→ **Task directions**
After locating the line with "Viewport: 600px width, 544px" below, output it and each following line exactly, stopping after the line with "Task: Open Promotional". No pictures.

→ **Records for this exercise**
>>>

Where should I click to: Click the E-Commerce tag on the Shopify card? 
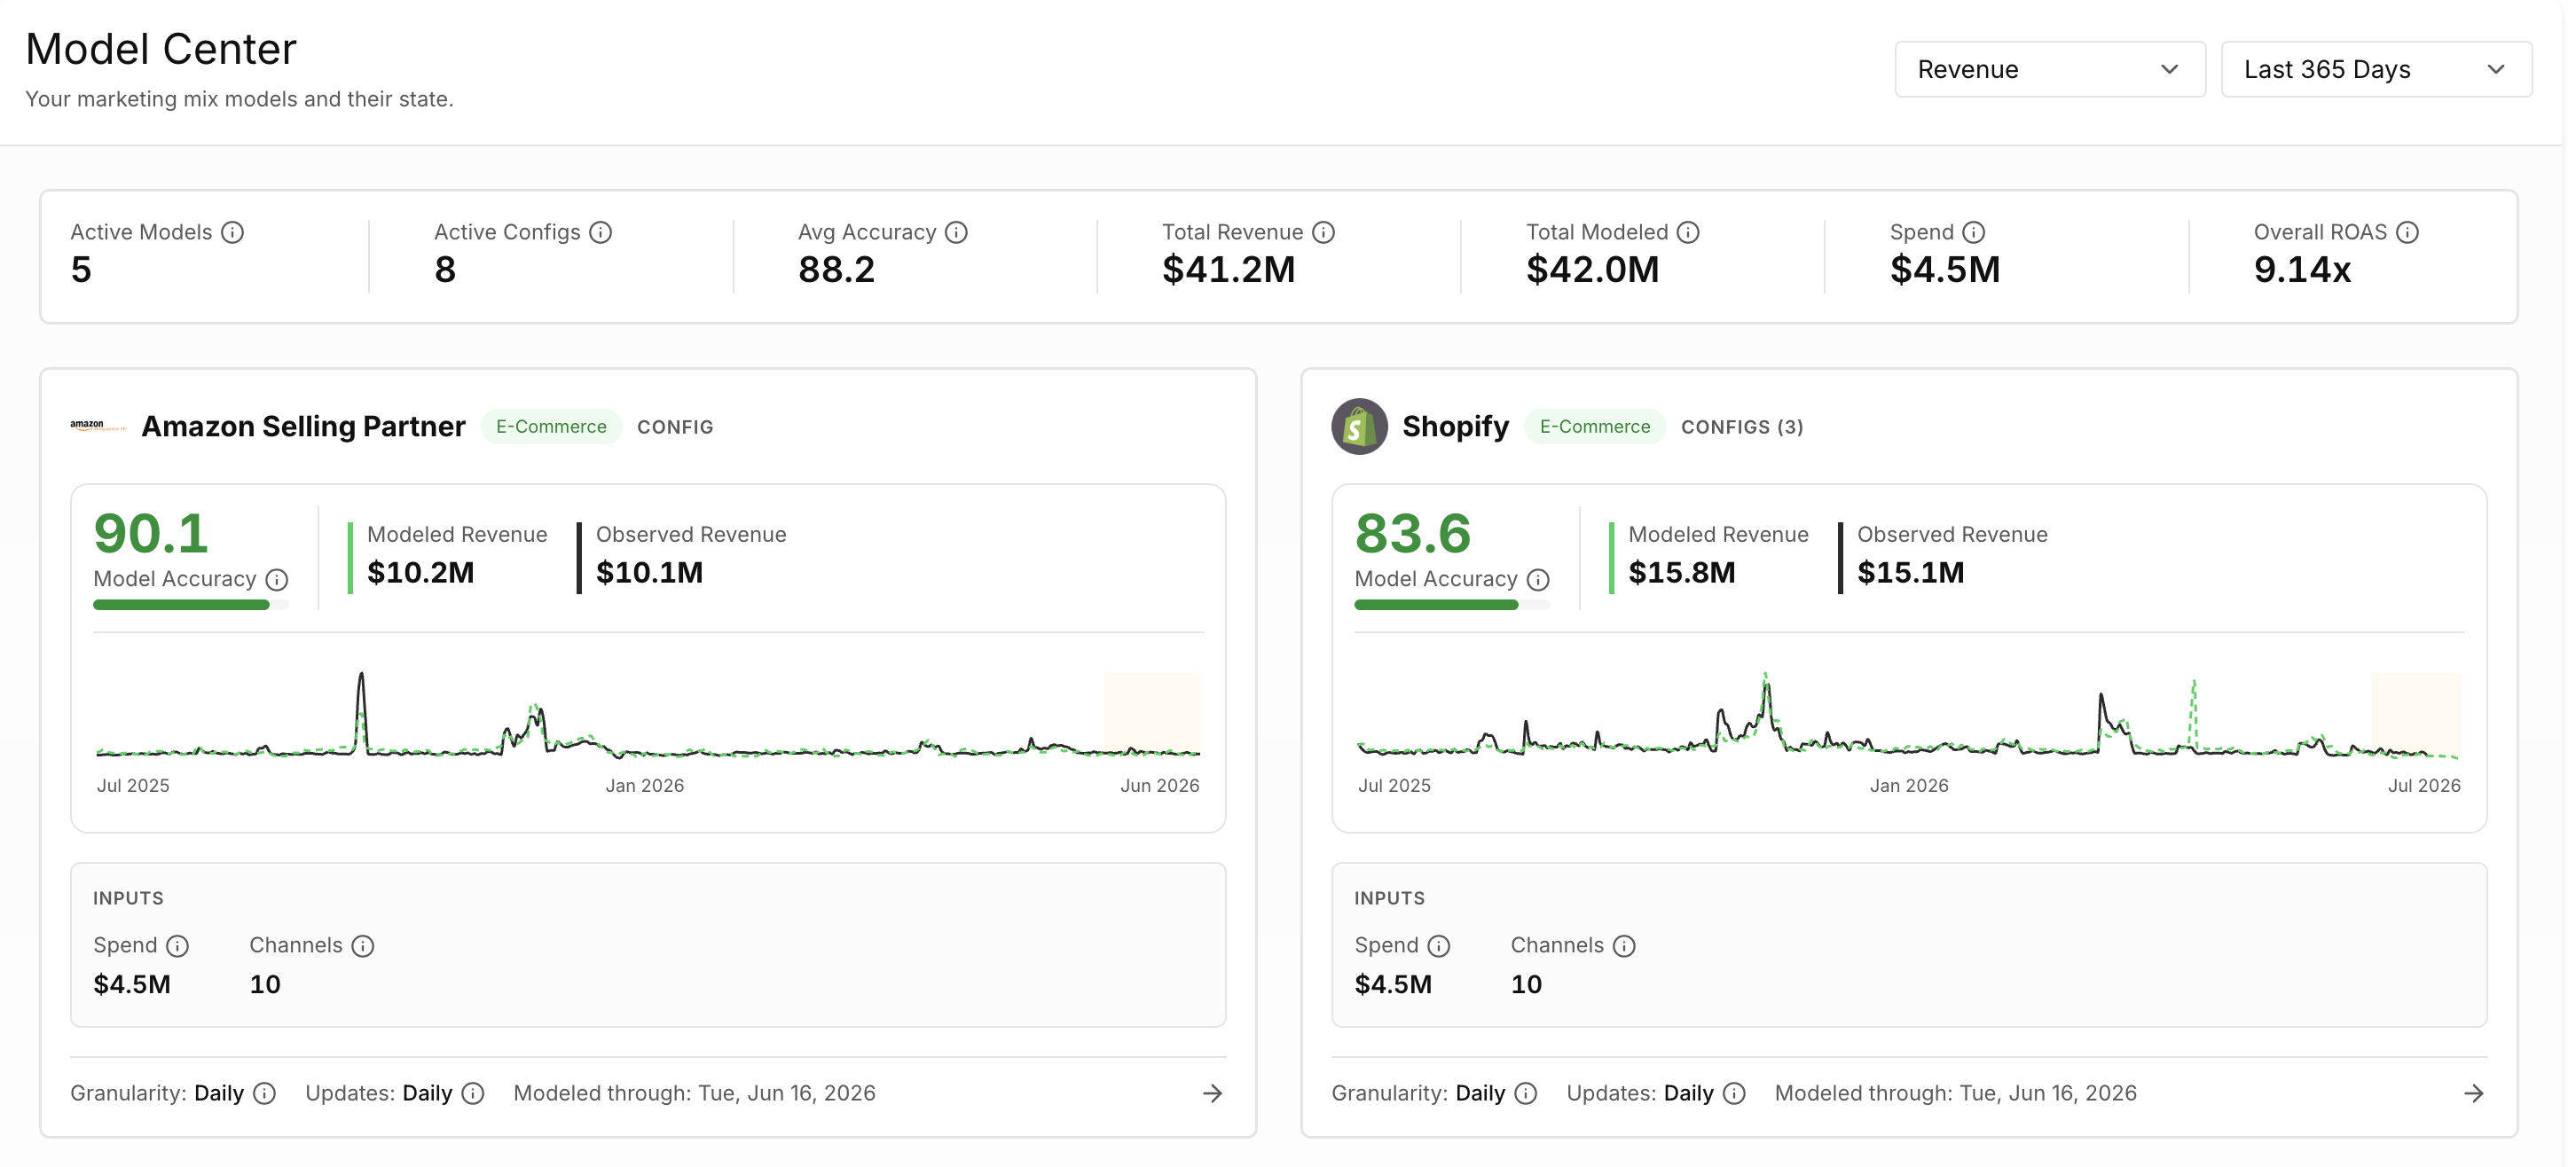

<<<
>>>

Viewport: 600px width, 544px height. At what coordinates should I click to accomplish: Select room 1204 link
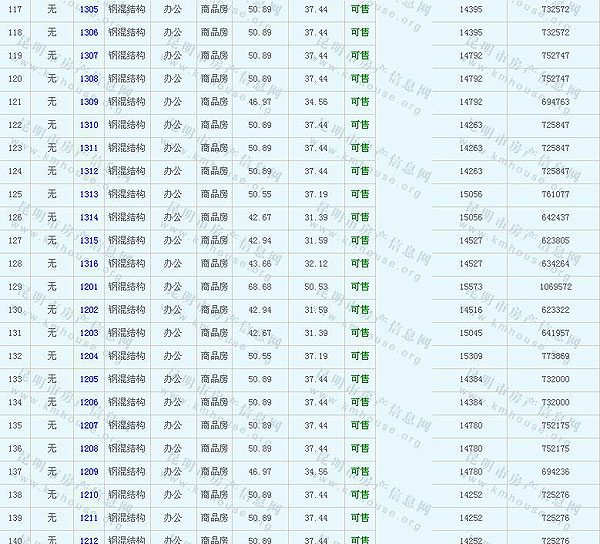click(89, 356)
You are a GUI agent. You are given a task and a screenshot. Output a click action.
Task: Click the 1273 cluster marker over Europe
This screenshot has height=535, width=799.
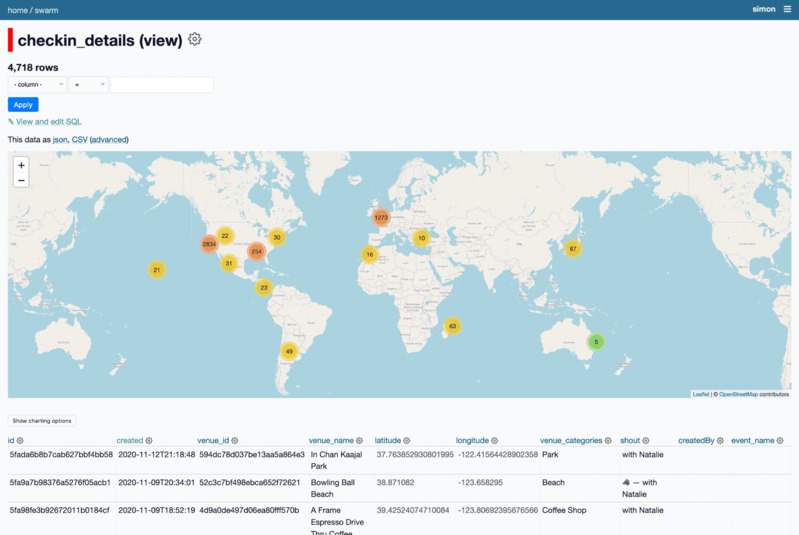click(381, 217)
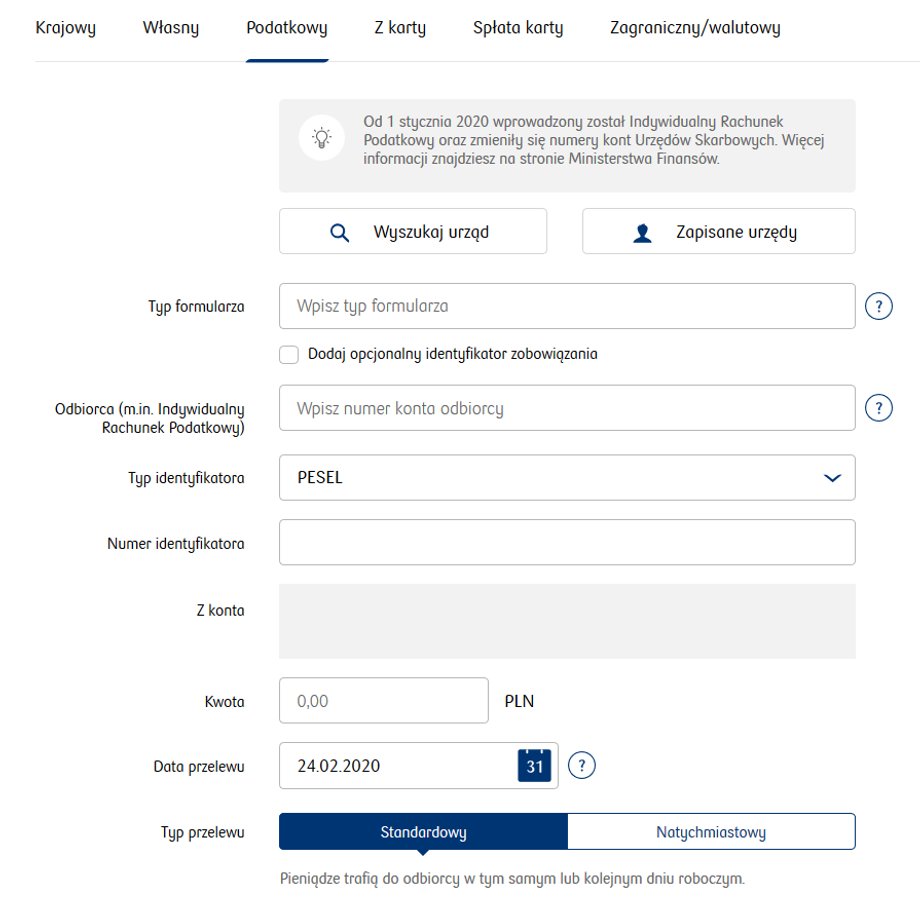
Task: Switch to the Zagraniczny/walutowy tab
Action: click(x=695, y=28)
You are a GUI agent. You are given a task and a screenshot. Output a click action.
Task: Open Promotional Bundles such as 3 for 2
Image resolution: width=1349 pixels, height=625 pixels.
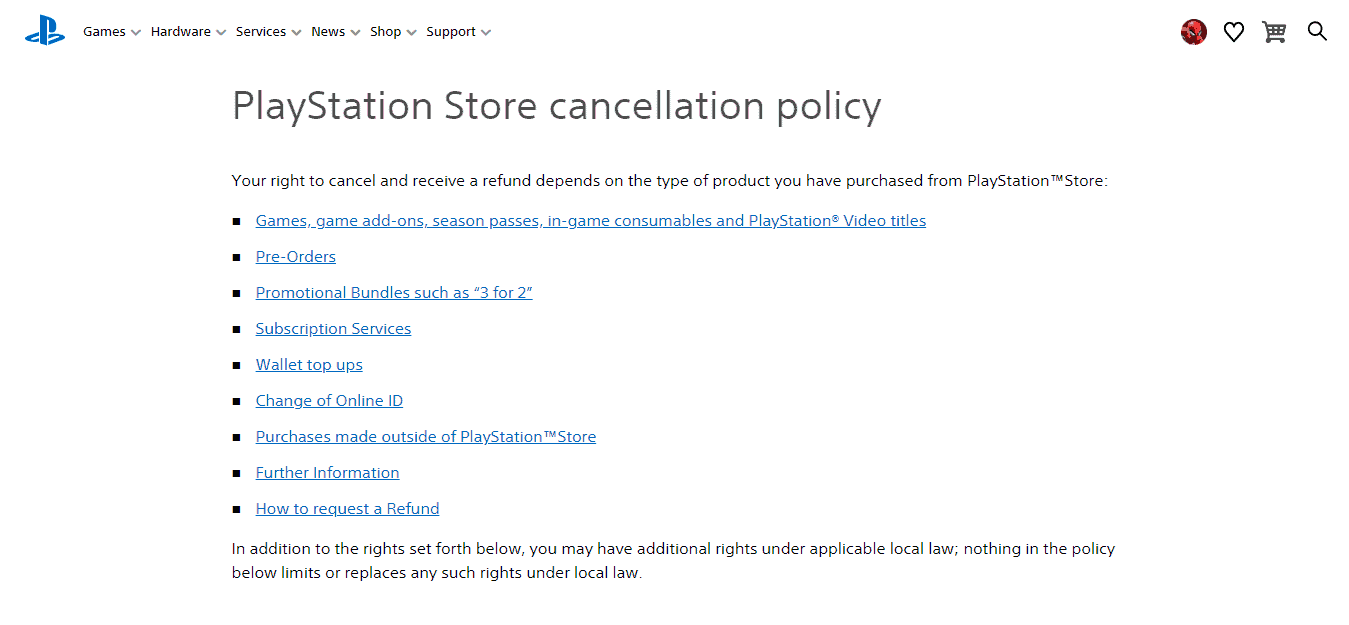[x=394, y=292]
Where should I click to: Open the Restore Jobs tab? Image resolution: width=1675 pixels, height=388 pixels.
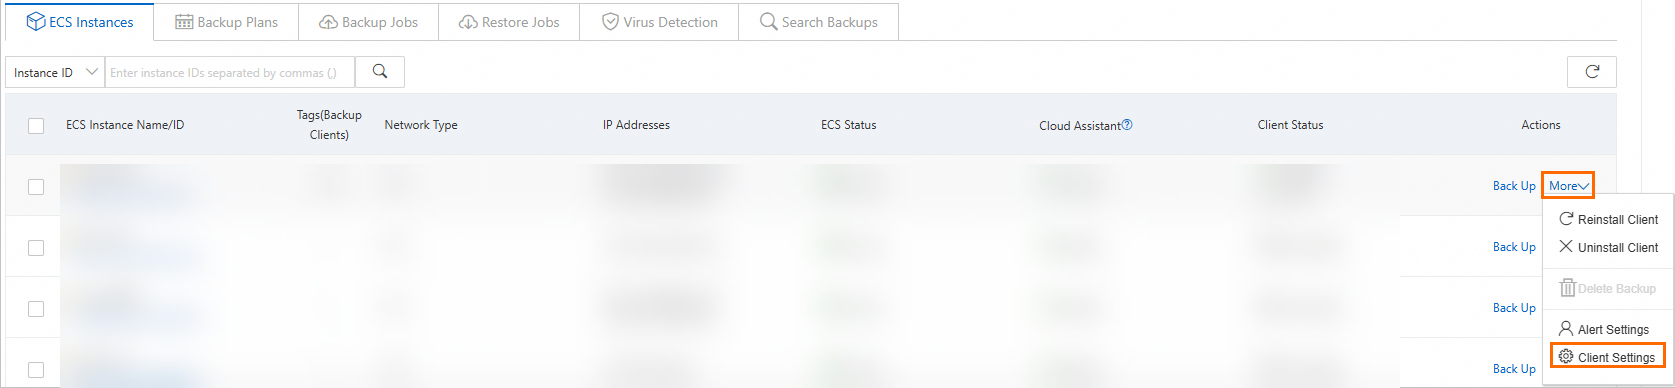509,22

<<<

→ **Result for this exercise**
Viewport: 600px width, 544px height. At what coordinates should I click to accomplish: Select room 1204 link
click(89, 356)
You are a GUI agent. You are given a task and a screenshot. Output a click action.
Task: Click the 1273 cluster marker over Europe
This screenshot has height=535, width=799.
click(381, 217)
Task: Switch to the Zagraniczny/walutowy tab
Action: click(x=695, y=28)
You are a GUI agent. You are given a task and a screenshot. Output a click action.
Task: Open Promotional Bundles such as 3 for 2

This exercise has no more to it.